14.1 Why bother with more models?

Recall the key problem of parameter estimation, which can be generally stated as the following:

Determine the set of parameters \(\vec{\alpha}\) that minimize the difference between data \(\vec{y}\) and the output of the function \(f(\vec{x}, \vec{\alpha})\) and measured error \(\vec{\sigma}\).

Let’s say we have not just one model \(f(\vec{x}, \vec{\alpha})\), but an alternative model for the data \(\vec{y}\) that can be represented as \(g(\vec{x}, \vec{\beta})\). Between these two models (\(f\) and \(g\)), how would we determine which one is “best?”

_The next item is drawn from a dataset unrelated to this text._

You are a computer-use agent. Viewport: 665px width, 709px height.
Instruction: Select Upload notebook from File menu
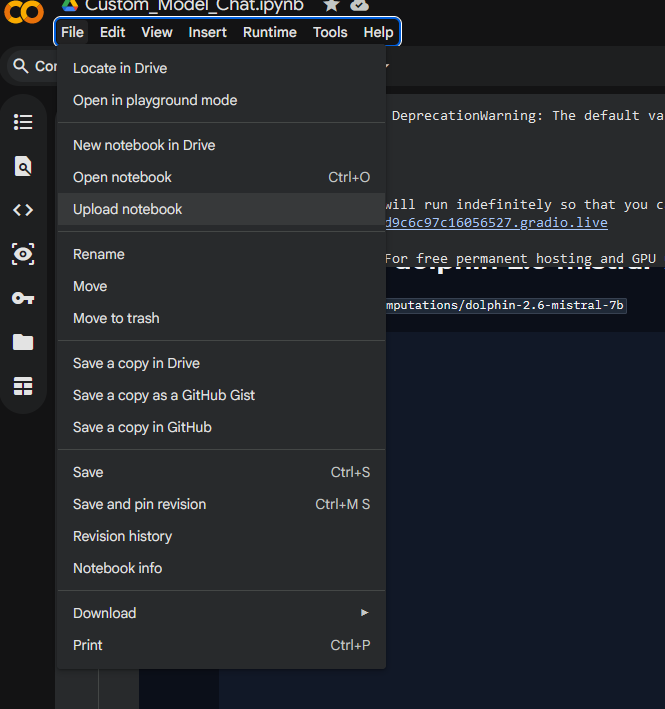[x=128, y=209]
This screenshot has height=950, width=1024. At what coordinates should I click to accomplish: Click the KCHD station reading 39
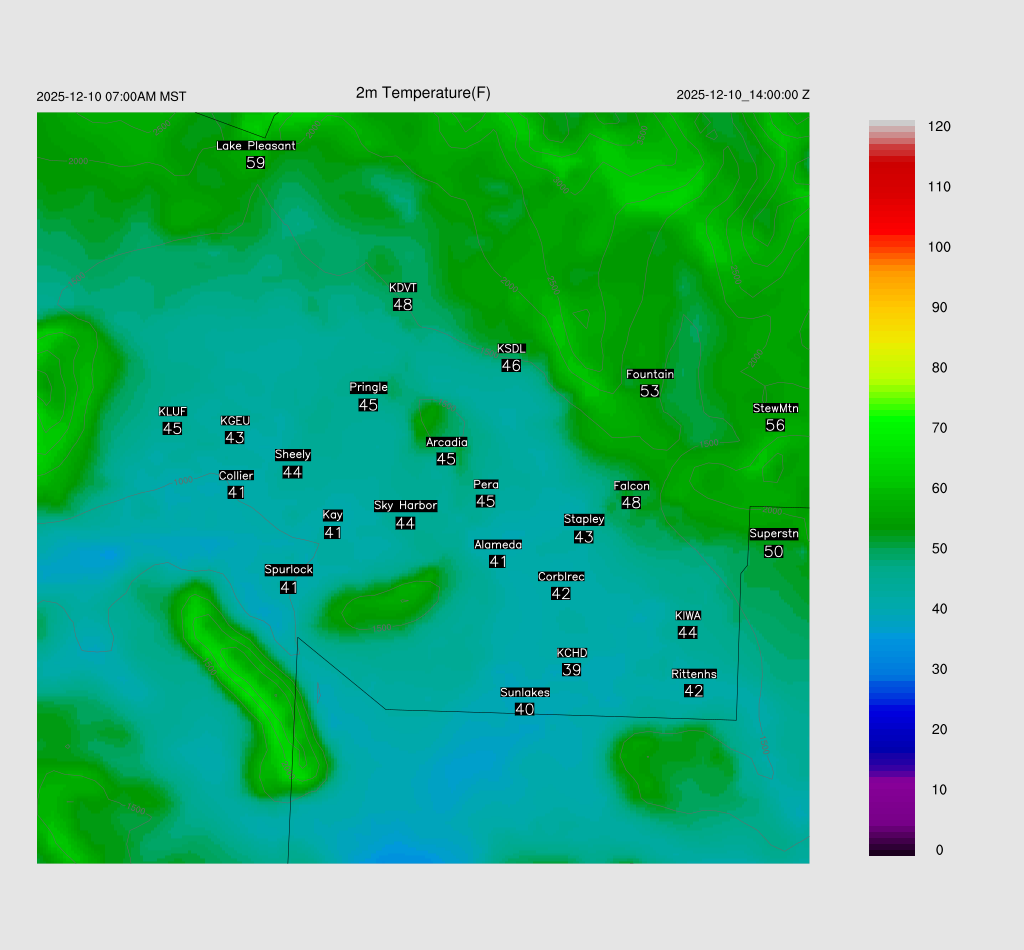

Let’s talk about a specific example. Let’s focus on the dataset global_temperature in the demodelr library. This dataset represents the average global temperature determined by NASA using local temperature data. When we did linear regression on the global temperature dataset the quadratic and cubic models were approximately the same (Figure 14.1):

Comparison of global temperature data with various polynomial fitted models.

Figure 14.1: Comparison of global temperature data with various polynomial fitted models.

The variation in the different models fits for Figure 14.1 shows how different, but similar, the model results can be depending on the choice of regression function. In some cases, the Log likelihood decreases (indicating a more likely model), with a smaller root mean square error (RMSE, indicating the fitted model more closely matches the observations).

Model Log Likelihood RMSE
Linear 49.917 0.167
Quadratic 74.385 0.139
Cubic 89.49 0.125
Quartic 89.599 0.125

Further model evaluation can be examined by the following:

  • Compare the measured values of \(\vec{y}\) to the modeled values of \(\vec{y}\) in a 1:1 plot. Does \(g\) does a better job predicting \(\vec{y}\) than \(f\)?
  • Related to that, compare the likelihood function values of \(f\) and \(g\). We would favor the model that has the lower log likelihood.
  • Compare the number of parameters in each model \(f\) and \(g\). We would favor the model that has the fewest number of parameters.